Understanding Doutor Score

Your Doutor Score it is one of the most critical factors in your financial life. It determines if you will approved for a loan or line of credit. A credit score is a mathematically calculate number develope by the Fair Isaac Corporation (FICO) that lenders use to rate potential customers in determining the likelihood that a customer will pay their bills on time. A credit score or credit rating is determined by using five main criteria as define by MyFico.com: your payment history which accounts for 35% of your credit score, the amounts owed which accounts for 30% of your credit score, the length of your credit history which accounts for 15% of your credit score, new credit which accounts for 10% of your credit score, and the types of credit use which accounts for 10% of your credit score.

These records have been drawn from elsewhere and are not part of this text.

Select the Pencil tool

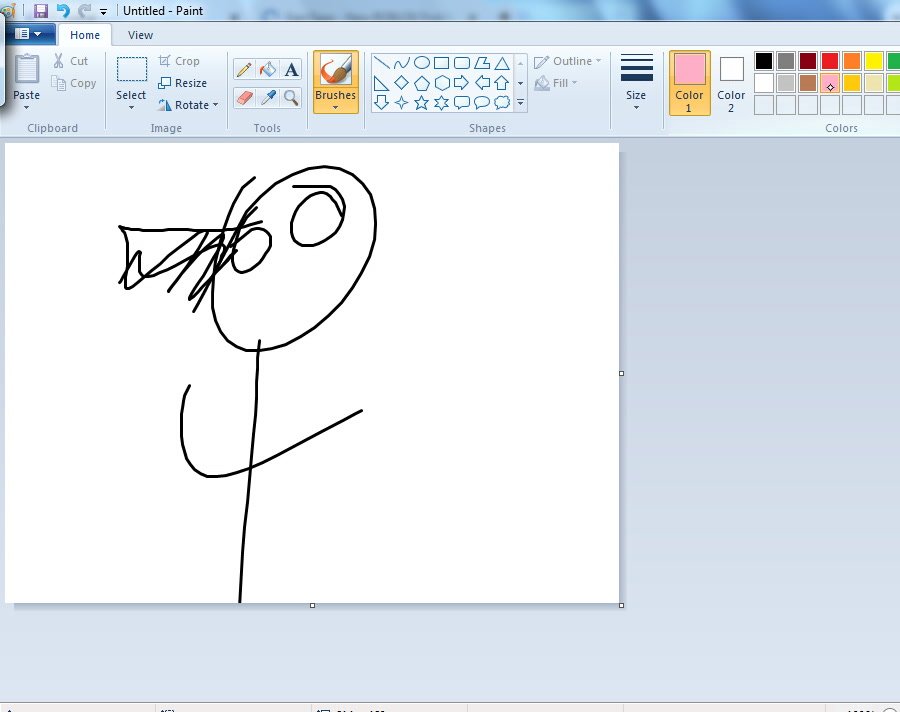pos(244,70)

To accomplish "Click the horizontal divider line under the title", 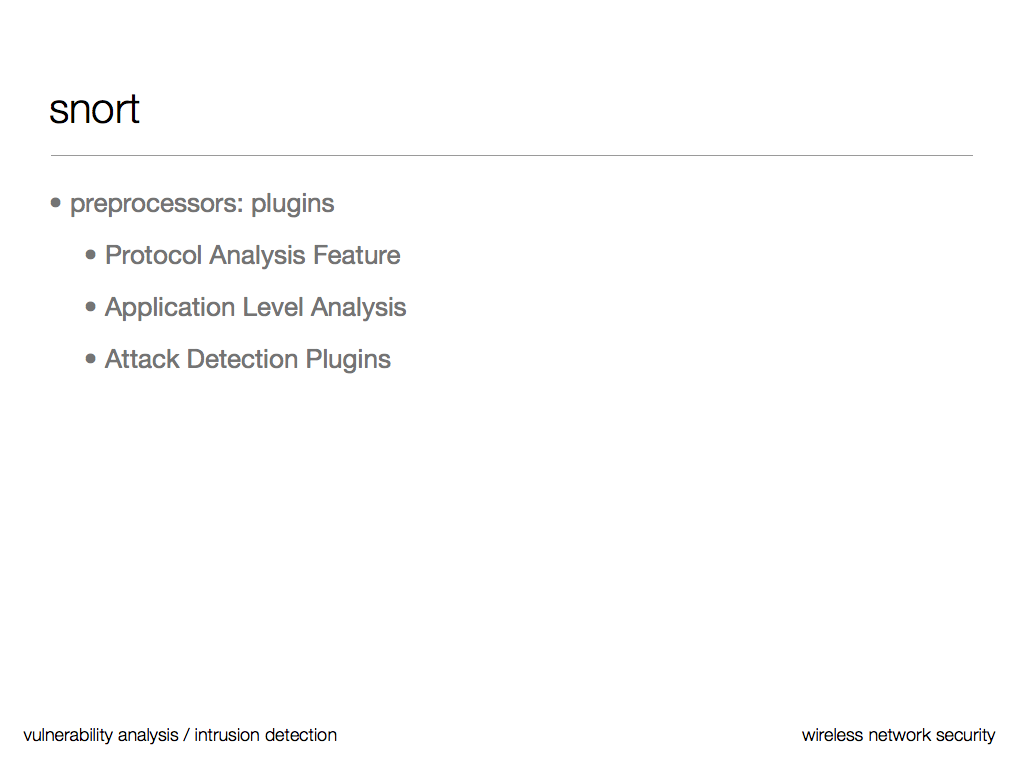I will coord(511,156).
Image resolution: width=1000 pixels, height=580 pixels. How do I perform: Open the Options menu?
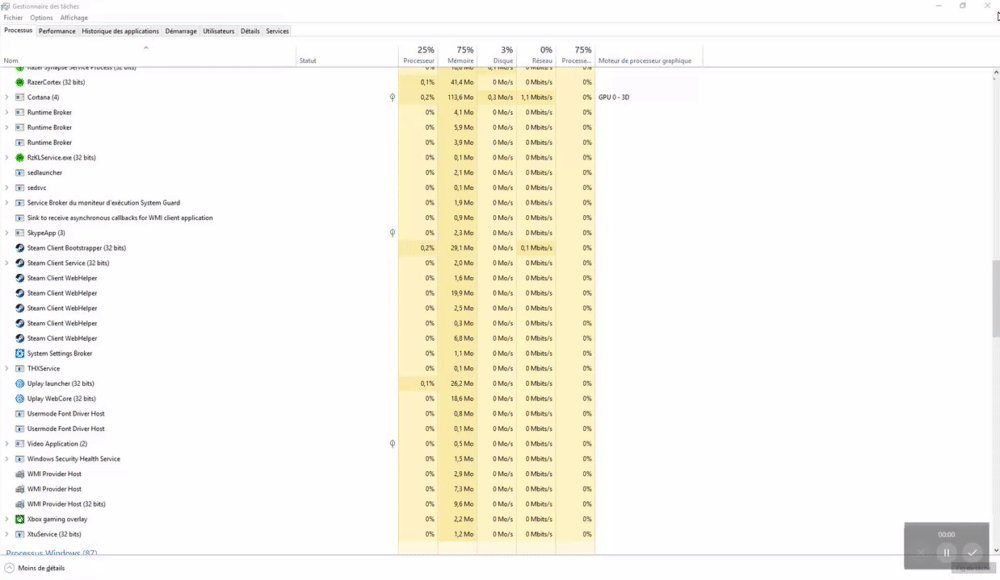[x=41, y=18]
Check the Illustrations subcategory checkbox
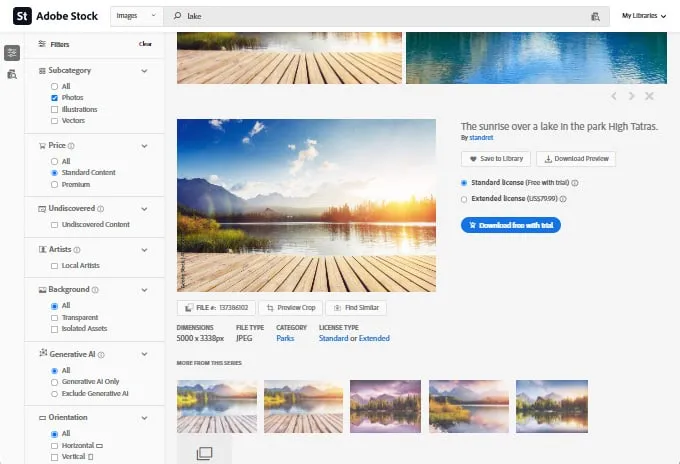 click(54, 109)
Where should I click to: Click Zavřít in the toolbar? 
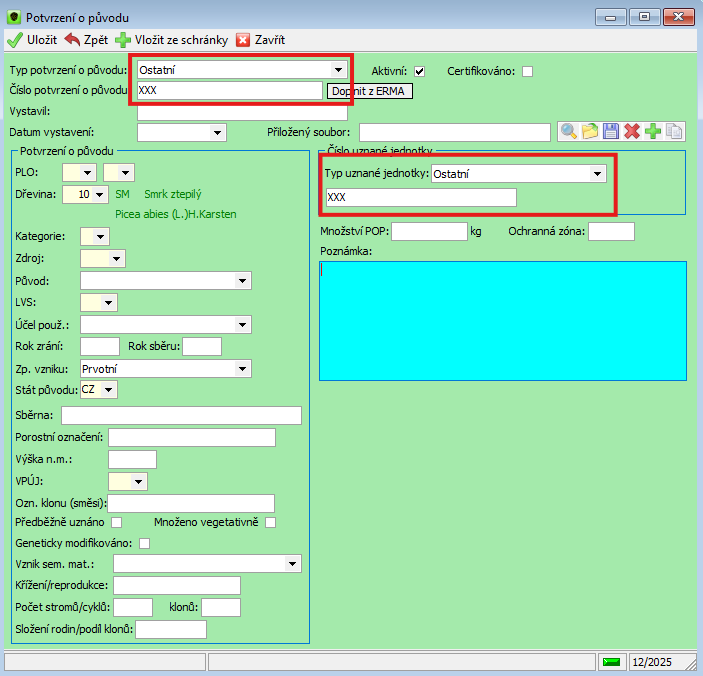[x=260, y=40]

Payment history shows the history of how you paid your bills either on time or late but unfortunately does not show if your bills were paid before the due date. Amounts owed shows the total amount of credit you have available. If your balance is near the credit limit this may lower your credit score. The length of history indicates how long you have had credit. If your credit history is 2 years or less could lower your credit score. New credit indicates how many times you have applied for new credit. If you open two many new accounts in a short period of time this may lower your credit score. The types of credit used indicate the types of accounts you have such as revolving or installment accounts. Revolving accounts are usually credit cards and installment accounts are usually mortgages, auto loans, etc.

The FICO credit score model ranges from 300-850 with 850 being an excellent score and 300 being the worst score. The higher the credit score the lower the interest rate you will receive for a loan or line of credit. Having a good credit score can save you thousands of dollars in interest over the life of the loan or line of credit. A good credit score is generally in the range of 660-749 but may vary from lender to lender.